Gerads a un style bien à lui et très efficace en ce qui concerne tout ce qui est militaire. On sent que le dessinateur est à l’aise concernant les armes, les protections, les scènes de commandos. Je ne sais absolument pas si c’est réaliste mais pour moi, humble lecteur, le travail était remarquablement percutant. Gerads utilise vraisemblablement l’outil numérique et cela lui permet de gérer l’espace de sa page comme il l’entend. Il filoute le lecteur grâce à l’emploi de cadrages, de couleur, d’effets numériques qui permettent de remplir les yeux du lecteur et d’imaginer tout le décor sans avoir à véritablement le dessiner. Du coup, point de cases vides, point de personnages dont on se dit qu’il est seul devant un fond vert. Certes ses personnages ne sont pas d’une régularité suisse (Chris peut ressembler aussi bien à James Coburn ou à un perso que ne renierait pas Jean Giraud qu’à Chris Hemsworth) mais surtout, ils ne sont pas beaux. Pas vraiment. S’ils sont séduisants, c’est plus une question de posture que de physique et ils ne sont jamais montrés sous une apparence glamour, même Safiya, qui ne sera pas la seule à être montrée nue d’ailleurs.
La mise en scène, les cases nombreuses, le célèbre gaufrier de neuf cases, les splash-pages, les cases « Pan » où le lecteur va se faire l’image du cadavre tout seul et qui évitera le gore gratuit – ne vous inquiétez pas, il y a déjà suffisamment de sang comme ça, tout est là pour donner à lire au lecteur sans jamais le lasser. Sans parler de la scène « mythologique » sur la Safiya originelle qui contraste du tout au tout avec le reste du bouquin. Il vous faudra bien plus d’une heure pour lire tout cet ouvrage, voire le relire pour tirer toute cette histoire au clair.

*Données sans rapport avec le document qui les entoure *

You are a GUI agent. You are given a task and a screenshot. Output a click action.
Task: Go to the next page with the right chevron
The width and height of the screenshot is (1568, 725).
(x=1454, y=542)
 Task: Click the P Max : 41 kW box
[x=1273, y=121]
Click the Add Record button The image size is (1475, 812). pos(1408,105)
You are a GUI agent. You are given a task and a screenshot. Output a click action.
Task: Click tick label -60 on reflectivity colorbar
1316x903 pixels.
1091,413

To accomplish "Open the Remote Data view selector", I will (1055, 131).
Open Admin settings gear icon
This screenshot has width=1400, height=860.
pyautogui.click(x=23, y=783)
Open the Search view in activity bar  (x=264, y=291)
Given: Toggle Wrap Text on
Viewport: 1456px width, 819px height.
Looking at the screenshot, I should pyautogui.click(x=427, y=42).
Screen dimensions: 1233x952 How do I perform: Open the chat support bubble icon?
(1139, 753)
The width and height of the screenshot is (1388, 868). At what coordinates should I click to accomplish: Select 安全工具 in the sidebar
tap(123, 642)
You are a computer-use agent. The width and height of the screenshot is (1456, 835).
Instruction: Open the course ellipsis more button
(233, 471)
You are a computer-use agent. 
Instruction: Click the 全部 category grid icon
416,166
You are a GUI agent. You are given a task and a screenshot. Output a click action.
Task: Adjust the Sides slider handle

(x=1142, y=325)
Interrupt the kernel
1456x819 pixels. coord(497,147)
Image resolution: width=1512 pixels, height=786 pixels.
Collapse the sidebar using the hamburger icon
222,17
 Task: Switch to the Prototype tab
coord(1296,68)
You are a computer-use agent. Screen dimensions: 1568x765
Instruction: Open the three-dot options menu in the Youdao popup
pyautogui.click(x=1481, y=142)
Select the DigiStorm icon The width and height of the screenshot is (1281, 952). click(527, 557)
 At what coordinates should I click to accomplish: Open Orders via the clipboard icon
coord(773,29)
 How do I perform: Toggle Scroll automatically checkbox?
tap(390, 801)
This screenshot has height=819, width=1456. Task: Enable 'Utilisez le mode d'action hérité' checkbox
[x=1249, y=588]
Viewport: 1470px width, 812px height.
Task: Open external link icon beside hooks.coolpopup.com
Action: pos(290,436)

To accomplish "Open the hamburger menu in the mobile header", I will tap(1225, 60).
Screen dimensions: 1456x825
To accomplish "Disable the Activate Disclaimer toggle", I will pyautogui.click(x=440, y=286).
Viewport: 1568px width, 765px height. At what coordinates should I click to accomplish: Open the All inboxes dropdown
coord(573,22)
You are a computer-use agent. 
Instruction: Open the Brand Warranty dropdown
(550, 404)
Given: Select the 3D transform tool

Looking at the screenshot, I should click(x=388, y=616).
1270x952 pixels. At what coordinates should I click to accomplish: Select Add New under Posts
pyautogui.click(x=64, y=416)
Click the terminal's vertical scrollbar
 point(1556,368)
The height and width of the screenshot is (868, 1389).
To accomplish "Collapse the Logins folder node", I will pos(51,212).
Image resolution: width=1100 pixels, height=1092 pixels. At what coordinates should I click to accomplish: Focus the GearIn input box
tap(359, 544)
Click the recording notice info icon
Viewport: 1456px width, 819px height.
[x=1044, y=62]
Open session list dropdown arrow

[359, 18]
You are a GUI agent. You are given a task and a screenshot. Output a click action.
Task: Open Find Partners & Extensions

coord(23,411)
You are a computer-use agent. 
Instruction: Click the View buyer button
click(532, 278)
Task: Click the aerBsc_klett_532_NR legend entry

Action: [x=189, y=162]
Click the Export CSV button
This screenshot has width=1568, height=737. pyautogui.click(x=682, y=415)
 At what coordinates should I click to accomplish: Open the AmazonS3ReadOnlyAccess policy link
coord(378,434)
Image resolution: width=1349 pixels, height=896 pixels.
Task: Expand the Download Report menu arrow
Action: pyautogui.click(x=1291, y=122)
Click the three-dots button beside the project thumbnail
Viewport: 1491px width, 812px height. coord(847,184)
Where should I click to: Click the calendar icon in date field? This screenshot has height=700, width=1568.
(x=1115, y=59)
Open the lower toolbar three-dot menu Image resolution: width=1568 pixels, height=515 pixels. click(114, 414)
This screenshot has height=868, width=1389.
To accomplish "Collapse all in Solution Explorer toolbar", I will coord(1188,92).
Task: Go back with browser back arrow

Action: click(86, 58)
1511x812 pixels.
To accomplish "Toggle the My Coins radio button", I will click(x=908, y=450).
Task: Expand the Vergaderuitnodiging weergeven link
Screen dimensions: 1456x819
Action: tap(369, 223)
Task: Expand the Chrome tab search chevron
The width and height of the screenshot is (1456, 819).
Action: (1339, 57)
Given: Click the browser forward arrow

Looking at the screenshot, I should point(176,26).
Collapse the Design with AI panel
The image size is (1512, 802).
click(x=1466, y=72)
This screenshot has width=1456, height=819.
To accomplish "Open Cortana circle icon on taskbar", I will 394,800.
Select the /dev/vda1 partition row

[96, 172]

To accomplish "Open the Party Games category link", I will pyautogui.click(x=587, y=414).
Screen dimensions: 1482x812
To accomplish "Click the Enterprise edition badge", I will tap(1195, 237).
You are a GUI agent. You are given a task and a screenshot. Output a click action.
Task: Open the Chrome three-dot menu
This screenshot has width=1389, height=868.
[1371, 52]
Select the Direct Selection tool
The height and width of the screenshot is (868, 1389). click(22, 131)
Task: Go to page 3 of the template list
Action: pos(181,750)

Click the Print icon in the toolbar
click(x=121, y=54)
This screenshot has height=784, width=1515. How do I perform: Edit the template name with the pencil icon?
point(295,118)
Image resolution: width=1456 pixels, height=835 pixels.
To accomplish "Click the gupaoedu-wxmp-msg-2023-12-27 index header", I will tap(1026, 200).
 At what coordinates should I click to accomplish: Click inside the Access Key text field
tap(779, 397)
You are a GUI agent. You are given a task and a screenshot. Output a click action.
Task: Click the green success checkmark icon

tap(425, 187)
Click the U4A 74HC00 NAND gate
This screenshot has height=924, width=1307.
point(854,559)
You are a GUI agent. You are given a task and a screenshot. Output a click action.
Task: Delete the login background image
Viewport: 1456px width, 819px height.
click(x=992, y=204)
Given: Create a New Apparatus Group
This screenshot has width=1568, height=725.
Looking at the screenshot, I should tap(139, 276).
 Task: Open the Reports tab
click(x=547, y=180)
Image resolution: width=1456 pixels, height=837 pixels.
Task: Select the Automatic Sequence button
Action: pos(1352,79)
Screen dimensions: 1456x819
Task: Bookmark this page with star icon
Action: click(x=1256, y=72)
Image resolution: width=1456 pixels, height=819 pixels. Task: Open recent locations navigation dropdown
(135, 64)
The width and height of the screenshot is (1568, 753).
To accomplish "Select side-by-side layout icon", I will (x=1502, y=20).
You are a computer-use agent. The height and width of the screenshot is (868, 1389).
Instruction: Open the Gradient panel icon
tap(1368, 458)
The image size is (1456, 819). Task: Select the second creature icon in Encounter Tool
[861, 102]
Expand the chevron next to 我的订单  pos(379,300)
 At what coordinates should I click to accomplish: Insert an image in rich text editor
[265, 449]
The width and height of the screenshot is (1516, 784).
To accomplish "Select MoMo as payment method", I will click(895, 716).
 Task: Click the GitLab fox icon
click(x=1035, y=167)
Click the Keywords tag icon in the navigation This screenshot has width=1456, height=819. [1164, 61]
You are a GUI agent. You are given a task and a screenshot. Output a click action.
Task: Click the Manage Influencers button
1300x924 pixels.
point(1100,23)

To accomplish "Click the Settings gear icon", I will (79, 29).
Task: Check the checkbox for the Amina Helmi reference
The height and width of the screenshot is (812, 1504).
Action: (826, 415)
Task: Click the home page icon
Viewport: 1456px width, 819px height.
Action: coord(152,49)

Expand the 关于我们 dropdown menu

Sheriff of Babylon est donc un superbe bouquin pour qui aimerait les polars militaires. Un récit solide, des personnages attachants, des scènes pleines de tension et d’émotions avec des planches de très grande qualité.
Il est accompagné d’une postface d’un chercheur du CNRS très instructive sur le passé de l’Irak et les raisons pour lesquelles ce pays en est arrivé là. Ça reste très factuel et j’aurais aimé plus d’explication sur les motivations historiques des personnages dont on nous parle (surtout par rapport aux événements récents) mais j’imagine que les faits sont trop récents justement pour apporter un regard affirmatif sur les agissements des différents politiciens évoqués. Merci à Urban Comics pour cet apport fort logique.